Requirement: Copy out each line of the items below that contains the string "width".

The records:

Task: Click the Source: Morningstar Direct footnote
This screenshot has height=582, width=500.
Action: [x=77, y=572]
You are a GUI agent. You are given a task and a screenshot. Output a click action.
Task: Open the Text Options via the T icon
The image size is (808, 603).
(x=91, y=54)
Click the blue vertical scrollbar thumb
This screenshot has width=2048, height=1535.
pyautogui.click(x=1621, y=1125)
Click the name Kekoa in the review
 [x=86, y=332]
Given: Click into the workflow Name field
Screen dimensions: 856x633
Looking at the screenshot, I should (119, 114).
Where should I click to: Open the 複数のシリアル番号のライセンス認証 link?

Task response:
This screenshot has height=582, width=500.
This screenshot has width=2048, height=1535.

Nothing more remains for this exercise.